### WORK INSTRUCTIONS:
Exactly as written, copy every line from the one containing "Tick the checkbox on the bottom list row" through the end of the records, with the pictures left out.

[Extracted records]

<<<<

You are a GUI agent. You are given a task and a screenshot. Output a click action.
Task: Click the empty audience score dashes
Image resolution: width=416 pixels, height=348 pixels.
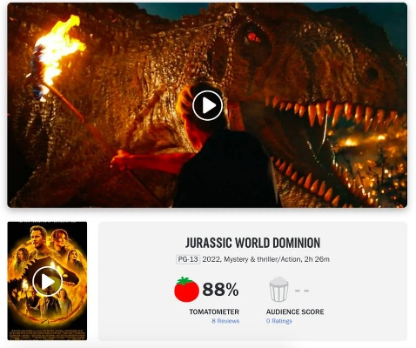302,291
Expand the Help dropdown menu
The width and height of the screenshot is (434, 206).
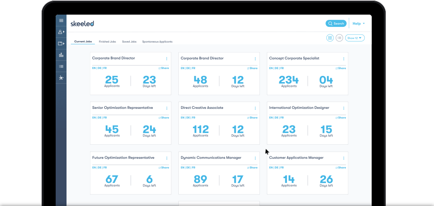[359, 24]
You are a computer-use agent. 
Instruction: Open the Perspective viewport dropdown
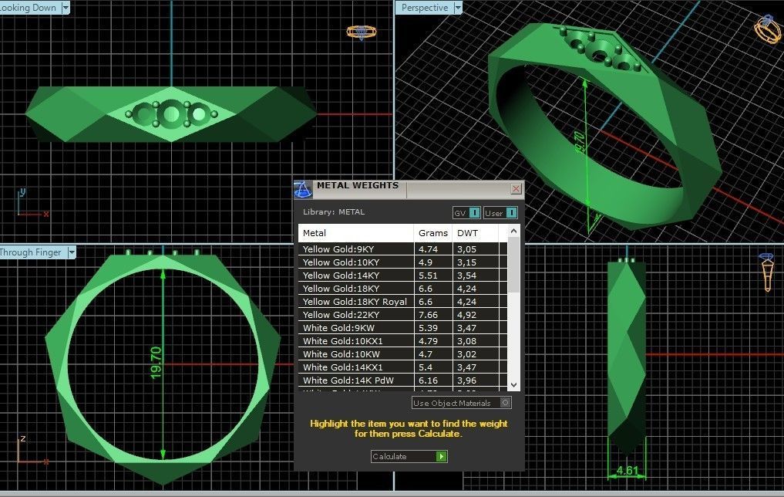pyautogui.click(x=459, y=7)
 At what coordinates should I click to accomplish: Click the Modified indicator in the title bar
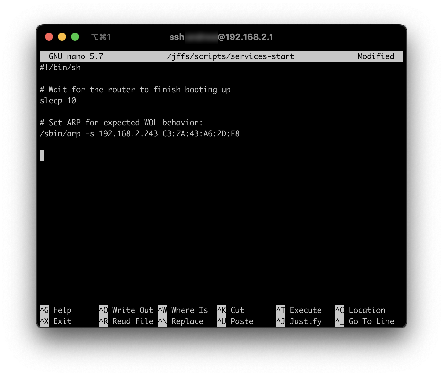(x=375, y=56)
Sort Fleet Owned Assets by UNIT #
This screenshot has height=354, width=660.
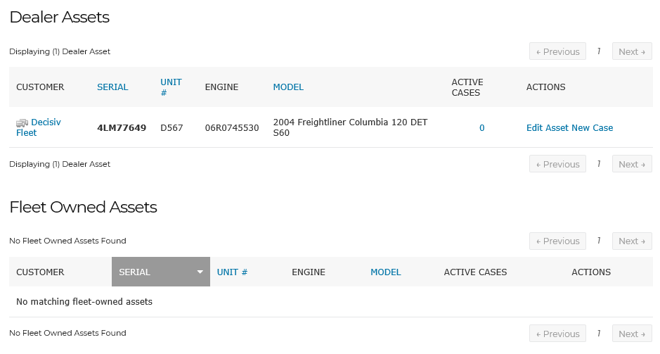coord(233,272)
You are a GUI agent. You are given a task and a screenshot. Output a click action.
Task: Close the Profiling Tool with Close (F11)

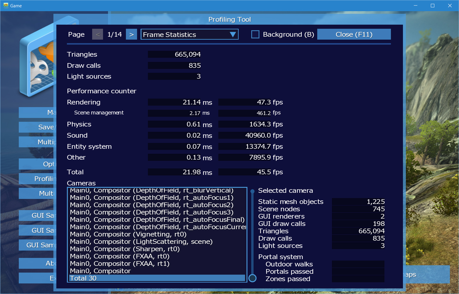tap(354, 34)
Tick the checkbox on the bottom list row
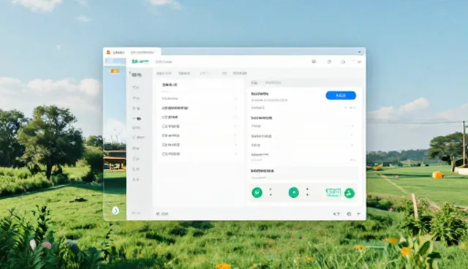 tap(164, 154)
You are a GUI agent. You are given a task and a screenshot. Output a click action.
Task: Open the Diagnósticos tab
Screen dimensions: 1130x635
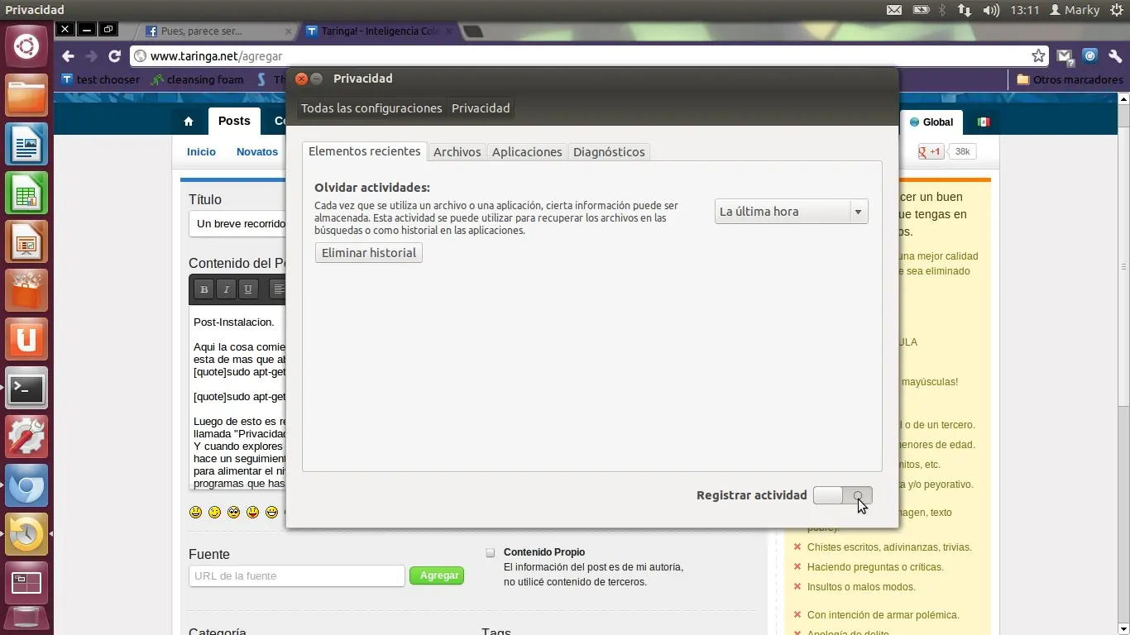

>>>>

### PROBLEM SOLUTION:
Tick the checkbox on the bottom list row
 tap(164, 154)
You are a GUI agent. You are given a task and a screenshot. Output a click action.
Task: Open the Diagnósticos tab
Screen dimensions: 1130x635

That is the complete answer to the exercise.